Wilbrow, interrogated, supplied the context. Arlington had bought up, through a third party, Mrs. Cardrow's interest in "Mrs. Mixer," advising her to sell out because the play had already scored one failure and promising her another play in which she would stand better chance to win New York audiences. This was an old comedy from the French, revamped, and was even then being rehearsed with a scrub company and a scratch outfit of scenery, the production to be made on the same night that "Mrs. Mixer" was to tempt fate with Joan Thursday; the designated date being the twenty-fifth of October, a Wednesday.
Matthias promptly dismissed the matter from his mind: he speculated a little, hazily about Marbridge, in his constitutional inability to understand that gentleman, felt more than ever sorry for Venetia and wondered how much longer she would stand it all—and plunged again into his preoccupation.
"Tomorrow's People" was announced for production on Monday, October the twenty-third. But after the dress-rehearsal on Sunday certain changes recommended themselves as advisable to the judgment of the author, who persuaded the management to postpone the opening night until Wednesday. At ten minutes to twelve on that night the final curtain fell upon a successful representation; an audience in its wraps blocked the aisles until after midnight, applauding and demanding the author; who, however, was not in the theatre.
He had, in fact, not been near it since the curtain, falling on the first act, had persuaded him of the general friendliness of an audience and the competency of the company. This culmination of a nerve-racking strain which had endured without respite for over a month found him without courage to await the verdict.
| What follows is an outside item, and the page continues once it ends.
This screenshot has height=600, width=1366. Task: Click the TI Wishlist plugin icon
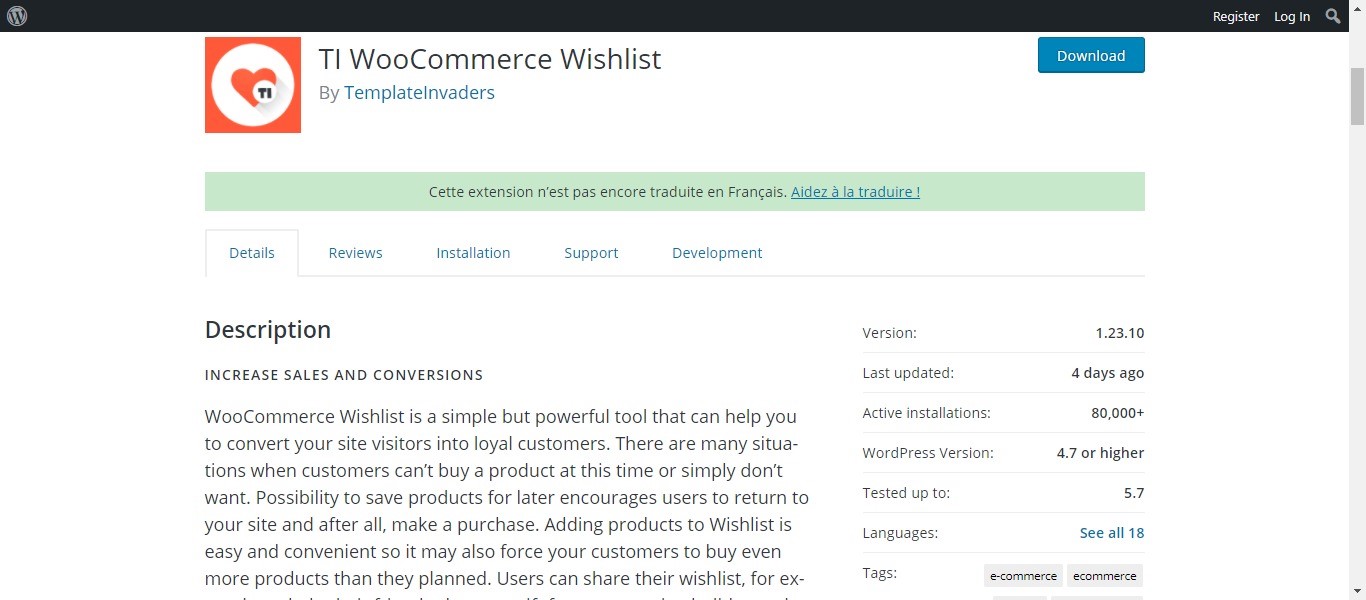(253, 85)
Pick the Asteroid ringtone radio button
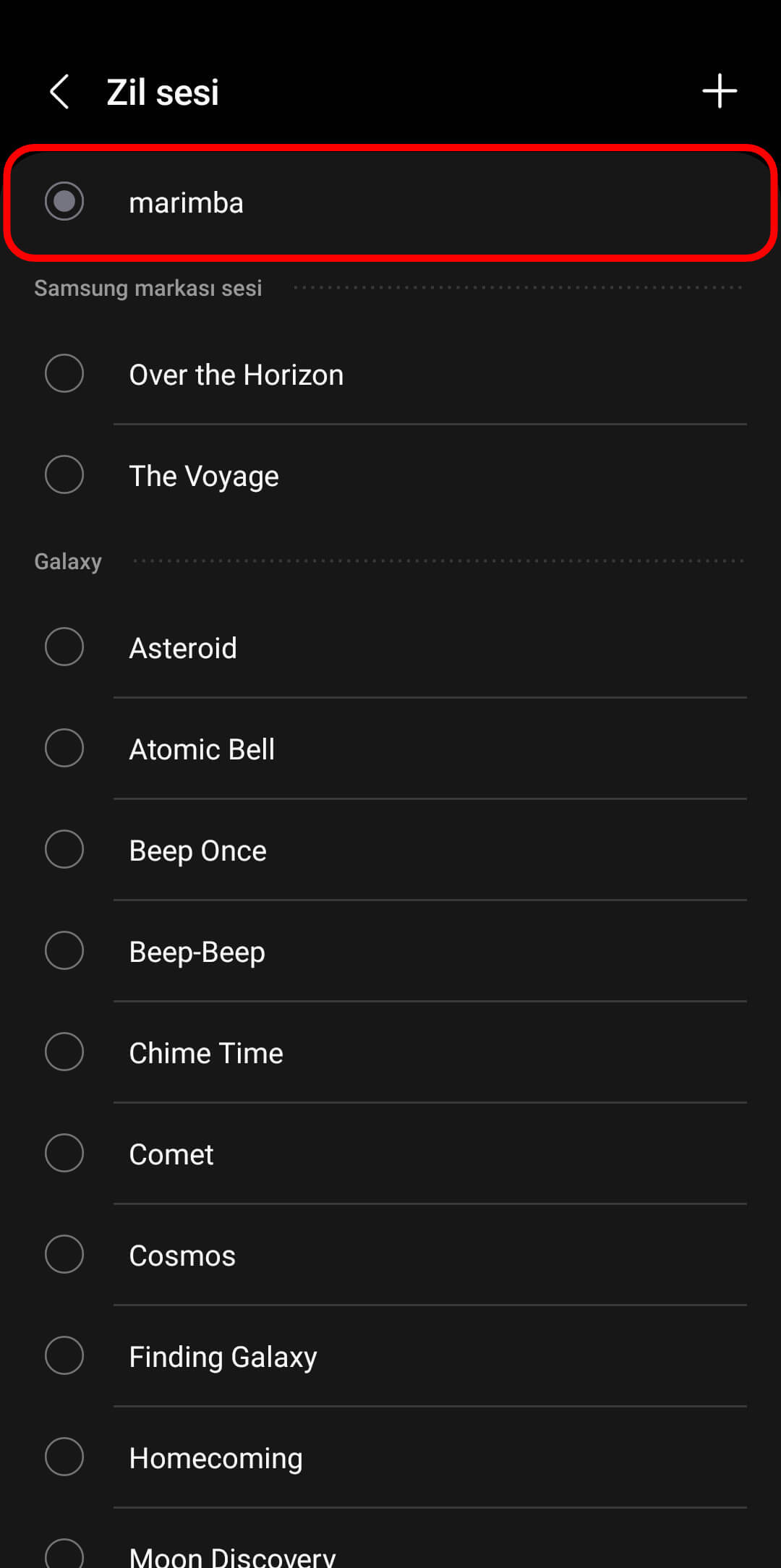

He took to the streets and walked himself weary in vain effort to refrain from circling back toward the building whose walls housed his fate.
At length, in desperation hoping to distract his thoughts from the supreme issue, he purchased a ticket of admission to another theatre, above whose entrance blazed the announcement "Mrs. Mixer," and stationed himself at the back of the orchestra to witness the last part of the performance.
He saw the self-confidence of Gloucester supremely justified: the satiric farce marched steadily, scene by scene, to a success that was to keep it on Broadway through the winter and make the name of Joan Thursday a house-hold word throughout the Union. Her personal success was as unquestionable as her beauty; she played with grace, vivacity, charm, and distinction; and only to the initiate of the theatre was it apparent that Gloucester had found in her the perfect medium for the transmission of his art. Matthias could see, in company with a few of the more discriminating and stage-wise, that she employed not a gesture, intonation or bit of business which had not originated with Gloucester; she brought to her rôle on her part nothing but beauty and an unshakable self-confidence so thoroughly ingrained that it escaped suggesting self-consciousness. The triumph was, rightly, first Gloucester's, then the play's; but the public acclaimed the actress, and the one acidulated critic who hailed her, the following morning, as "at last!—the perfect human kinetophone record!" was listened to by none, least of all by the subject of his sarcasm. Marbridge, in a stage box, led the applause at the conclusion of each act; and at the end of the play Arlington came in person before the curtain, leading by the hand the gracefully reluctant Joan, and in a few suave sentences thanked the audience for its appreciation and a beneficent Providence for granting him this opportunity of fixing a new star in the theatrical firmament: the name of "this little girl," he promised (bowing to Joan) would appear in letters of fire over the theatre, the next night....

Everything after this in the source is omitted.